_EXCERPTED DATA_
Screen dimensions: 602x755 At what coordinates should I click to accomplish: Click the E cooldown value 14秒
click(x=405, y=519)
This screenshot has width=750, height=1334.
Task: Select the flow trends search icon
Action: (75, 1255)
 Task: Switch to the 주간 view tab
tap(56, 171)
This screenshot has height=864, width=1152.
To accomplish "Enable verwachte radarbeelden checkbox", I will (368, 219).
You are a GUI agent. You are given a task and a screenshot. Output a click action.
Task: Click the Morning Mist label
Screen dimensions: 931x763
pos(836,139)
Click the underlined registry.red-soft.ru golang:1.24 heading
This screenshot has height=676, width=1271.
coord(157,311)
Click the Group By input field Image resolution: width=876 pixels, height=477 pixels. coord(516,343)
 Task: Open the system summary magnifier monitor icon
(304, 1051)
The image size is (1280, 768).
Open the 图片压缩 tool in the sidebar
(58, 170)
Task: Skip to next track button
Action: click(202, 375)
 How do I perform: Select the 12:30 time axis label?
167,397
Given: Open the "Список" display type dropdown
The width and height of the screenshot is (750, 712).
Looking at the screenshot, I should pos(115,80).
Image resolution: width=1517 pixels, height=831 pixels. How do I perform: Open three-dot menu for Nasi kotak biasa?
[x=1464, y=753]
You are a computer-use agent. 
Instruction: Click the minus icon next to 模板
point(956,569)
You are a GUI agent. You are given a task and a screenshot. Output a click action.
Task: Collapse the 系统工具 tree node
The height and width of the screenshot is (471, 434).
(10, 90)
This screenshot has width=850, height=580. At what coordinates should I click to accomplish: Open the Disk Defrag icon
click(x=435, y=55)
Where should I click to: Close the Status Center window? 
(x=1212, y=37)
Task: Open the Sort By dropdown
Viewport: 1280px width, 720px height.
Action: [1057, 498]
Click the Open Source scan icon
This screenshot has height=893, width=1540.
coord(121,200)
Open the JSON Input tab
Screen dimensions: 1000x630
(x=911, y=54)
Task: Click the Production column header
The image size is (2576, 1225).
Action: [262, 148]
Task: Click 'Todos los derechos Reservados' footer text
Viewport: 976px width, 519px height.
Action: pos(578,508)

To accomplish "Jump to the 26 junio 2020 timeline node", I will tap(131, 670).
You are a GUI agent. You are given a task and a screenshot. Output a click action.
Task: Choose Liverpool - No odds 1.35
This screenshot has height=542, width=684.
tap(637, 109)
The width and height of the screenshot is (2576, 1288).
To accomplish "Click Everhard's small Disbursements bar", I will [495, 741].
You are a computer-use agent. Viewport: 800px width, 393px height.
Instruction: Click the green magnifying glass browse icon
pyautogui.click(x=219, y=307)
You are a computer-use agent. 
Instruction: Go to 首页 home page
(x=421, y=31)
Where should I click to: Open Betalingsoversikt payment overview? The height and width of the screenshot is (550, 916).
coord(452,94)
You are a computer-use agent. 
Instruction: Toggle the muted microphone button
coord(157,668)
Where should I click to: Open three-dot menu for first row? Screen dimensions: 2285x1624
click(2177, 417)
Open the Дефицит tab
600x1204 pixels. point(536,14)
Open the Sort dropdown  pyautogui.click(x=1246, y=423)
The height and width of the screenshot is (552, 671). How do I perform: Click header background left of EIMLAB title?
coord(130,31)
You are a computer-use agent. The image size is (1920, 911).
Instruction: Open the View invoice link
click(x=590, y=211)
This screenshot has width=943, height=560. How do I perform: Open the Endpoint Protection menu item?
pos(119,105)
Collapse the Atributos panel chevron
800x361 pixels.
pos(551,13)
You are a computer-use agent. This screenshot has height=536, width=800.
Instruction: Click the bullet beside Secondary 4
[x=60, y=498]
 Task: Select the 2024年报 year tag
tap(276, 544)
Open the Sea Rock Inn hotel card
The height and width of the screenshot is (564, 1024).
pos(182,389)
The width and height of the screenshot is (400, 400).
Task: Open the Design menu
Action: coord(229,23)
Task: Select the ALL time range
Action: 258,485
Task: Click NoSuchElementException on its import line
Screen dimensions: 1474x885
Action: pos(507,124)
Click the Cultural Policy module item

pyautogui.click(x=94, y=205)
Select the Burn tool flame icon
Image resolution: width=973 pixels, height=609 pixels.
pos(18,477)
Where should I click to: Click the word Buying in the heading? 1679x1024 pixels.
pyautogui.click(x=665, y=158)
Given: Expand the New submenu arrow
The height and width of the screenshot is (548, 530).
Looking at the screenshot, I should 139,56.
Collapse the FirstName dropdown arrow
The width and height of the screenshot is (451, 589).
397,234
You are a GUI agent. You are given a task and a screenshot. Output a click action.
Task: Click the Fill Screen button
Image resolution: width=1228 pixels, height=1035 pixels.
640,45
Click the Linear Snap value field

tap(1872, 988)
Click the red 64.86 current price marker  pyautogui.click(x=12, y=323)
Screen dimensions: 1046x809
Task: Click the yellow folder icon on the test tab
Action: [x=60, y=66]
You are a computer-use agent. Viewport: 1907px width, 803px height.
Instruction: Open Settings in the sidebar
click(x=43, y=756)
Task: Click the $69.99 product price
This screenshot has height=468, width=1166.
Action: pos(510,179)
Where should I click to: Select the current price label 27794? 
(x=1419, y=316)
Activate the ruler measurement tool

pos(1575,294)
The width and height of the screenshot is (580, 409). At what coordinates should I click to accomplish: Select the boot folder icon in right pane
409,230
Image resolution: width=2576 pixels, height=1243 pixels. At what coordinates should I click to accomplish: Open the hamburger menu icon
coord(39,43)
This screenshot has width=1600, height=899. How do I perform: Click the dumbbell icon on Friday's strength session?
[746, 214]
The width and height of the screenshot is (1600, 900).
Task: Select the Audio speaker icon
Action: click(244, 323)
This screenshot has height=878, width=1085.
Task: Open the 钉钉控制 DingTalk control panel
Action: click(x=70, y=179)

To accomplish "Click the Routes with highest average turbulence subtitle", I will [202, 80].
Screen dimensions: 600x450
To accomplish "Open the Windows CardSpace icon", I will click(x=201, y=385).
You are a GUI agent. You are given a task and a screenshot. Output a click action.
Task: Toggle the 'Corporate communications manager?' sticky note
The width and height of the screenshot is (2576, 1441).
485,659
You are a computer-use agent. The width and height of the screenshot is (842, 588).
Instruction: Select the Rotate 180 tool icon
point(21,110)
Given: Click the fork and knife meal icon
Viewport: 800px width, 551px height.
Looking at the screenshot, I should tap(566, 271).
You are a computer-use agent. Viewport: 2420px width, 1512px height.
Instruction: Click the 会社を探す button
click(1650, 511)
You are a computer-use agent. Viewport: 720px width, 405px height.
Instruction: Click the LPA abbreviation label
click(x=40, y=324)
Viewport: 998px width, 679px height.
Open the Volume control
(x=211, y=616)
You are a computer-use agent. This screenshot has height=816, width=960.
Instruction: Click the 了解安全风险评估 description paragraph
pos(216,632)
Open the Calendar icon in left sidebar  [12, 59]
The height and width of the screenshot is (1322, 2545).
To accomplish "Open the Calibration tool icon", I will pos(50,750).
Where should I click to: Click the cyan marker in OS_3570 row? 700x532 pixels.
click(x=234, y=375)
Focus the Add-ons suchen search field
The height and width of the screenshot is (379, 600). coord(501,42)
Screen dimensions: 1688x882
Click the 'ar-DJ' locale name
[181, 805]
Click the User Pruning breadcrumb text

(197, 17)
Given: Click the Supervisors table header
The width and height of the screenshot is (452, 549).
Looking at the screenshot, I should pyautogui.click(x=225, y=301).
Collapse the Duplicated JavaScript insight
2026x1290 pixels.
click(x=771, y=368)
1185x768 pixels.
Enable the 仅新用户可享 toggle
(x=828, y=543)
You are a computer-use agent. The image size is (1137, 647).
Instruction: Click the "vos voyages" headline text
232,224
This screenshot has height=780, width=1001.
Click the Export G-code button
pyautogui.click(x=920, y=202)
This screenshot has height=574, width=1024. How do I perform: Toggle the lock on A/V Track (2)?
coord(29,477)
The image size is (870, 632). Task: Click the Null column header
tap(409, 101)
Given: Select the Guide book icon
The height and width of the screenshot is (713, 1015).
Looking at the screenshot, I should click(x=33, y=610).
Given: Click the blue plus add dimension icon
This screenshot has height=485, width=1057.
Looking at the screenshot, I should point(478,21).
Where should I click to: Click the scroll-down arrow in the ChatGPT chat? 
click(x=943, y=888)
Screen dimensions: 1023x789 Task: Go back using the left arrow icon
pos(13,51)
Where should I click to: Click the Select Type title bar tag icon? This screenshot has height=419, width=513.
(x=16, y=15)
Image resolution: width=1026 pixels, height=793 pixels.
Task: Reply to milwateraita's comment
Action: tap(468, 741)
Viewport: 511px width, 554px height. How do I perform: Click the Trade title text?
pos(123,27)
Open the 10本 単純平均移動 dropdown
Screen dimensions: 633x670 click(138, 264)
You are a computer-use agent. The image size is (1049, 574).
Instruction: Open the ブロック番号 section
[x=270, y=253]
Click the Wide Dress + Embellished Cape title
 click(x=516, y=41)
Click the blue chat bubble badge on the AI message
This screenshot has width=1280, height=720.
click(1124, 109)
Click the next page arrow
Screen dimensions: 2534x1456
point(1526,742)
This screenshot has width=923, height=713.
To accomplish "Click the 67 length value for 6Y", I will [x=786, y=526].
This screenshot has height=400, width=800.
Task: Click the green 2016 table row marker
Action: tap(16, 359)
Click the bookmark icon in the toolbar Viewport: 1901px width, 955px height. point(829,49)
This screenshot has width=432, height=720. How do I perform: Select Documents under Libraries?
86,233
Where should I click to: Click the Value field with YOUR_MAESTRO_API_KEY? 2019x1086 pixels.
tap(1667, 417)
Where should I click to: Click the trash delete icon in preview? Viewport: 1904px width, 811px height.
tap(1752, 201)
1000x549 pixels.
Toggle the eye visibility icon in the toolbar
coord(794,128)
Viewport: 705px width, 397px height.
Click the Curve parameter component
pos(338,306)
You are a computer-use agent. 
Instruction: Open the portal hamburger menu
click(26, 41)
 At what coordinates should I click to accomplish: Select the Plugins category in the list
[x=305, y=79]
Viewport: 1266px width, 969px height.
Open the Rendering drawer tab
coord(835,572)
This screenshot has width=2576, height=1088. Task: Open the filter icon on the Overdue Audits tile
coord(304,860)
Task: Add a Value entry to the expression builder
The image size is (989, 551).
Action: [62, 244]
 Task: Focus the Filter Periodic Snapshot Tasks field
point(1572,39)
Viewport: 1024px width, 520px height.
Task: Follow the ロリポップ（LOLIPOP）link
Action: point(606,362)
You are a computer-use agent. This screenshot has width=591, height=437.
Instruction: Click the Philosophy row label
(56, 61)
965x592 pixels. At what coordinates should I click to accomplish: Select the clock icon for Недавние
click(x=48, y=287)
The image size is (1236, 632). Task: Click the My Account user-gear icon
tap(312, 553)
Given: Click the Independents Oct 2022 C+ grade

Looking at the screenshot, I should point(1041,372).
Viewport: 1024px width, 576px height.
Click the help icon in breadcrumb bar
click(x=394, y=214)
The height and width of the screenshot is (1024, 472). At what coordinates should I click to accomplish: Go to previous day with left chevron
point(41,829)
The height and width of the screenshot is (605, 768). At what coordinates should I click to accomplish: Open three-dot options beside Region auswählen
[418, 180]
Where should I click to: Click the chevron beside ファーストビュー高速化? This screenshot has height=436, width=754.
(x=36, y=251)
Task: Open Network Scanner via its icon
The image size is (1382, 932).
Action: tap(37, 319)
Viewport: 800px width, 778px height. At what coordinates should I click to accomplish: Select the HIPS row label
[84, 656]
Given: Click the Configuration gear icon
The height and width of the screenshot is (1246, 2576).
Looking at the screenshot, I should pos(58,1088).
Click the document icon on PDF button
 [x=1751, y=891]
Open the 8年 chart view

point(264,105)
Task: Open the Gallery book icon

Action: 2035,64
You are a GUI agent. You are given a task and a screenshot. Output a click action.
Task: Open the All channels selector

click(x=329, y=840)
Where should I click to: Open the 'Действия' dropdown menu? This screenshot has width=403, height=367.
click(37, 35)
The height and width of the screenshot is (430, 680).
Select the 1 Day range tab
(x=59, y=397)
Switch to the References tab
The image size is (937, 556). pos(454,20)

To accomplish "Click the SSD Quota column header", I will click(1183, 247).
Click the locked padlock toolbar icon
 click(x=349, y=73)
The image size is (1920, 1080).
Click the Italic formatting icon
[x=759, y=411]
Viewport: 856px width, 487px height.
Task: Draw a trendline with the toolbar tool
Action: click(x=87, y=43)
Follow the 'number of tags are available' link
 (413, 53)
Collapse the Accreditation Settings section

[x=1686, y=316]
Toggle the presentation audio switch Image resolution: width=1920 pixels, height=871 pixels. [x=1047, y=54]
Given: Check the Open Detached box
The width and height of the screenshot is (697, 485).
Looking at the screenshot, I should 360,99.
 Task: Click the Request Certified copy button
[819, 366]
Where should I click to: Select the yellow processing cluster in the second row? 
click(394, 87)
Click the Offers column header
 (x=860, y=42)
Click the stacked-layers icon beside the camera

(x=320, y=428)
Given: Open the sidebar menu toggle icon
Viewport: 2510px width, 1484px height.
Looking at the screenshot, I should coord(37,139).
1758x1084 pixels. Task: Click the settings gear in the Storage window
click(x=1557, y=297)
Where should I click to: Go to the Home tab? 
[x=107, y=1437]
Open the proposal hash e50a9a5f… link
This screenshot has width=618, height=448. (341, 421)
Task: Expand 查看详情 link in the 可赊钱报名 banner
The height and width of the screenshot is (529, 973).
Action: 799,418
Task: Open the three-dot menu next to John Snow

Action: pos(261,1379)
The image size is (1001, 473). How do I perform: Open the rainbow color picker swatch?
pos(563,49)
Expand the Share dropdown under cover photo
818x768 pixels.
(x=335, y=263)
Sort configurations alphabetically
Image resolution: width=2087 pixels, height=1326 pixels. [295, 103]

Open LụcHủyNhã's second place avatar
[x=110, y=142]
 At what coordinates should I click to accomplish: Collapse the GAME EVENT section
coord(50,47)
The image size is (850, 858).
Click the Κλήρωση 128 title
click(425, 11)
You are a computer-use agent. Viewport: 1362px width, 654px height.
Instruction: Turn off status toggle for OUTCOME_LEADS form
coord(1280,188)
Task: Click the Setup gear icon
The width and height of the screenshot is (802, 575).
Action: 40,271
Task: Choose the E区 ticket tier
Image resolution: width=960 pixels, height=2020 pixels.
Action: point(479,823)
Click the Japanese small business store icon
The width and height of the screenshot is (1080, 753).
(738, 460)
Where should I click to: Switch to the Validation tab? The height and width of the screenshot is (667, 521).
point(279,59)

_WHAT YOU ARE ASKED TO DO_
Reproduce the lines of the records without any changes, starting with the line that contains "1185x768 pixels." and going on through the line that contains "Looking at the screenshot, I should click(x=33, y=610).", with both of those lines included.

_THE COMPLETED TASK_
1185x768 pixels.
Enable the 仅新用户可享 toggle
(x=828, y=543)
You are a computer-use agent. The image size is (1137, 647).
Instruction: Click the "vos voyages" headline text
232,224
This screenshot has height=780, width=1001.
Click the Export G-code button
pyautogui.click(x=920, y=202)
This screenshot has height=574, width=1024. How do I perform: Toggle the lock on A/V Track (2)?
coord(29,477)
The image size is (870, 632). Task: Click the Null column header
tap(409, 101)
Given: Select the Guide book icon
The height and width of the screenshot is (713, 1015).
Looking at the screenshot, I should click(x=33, y=610).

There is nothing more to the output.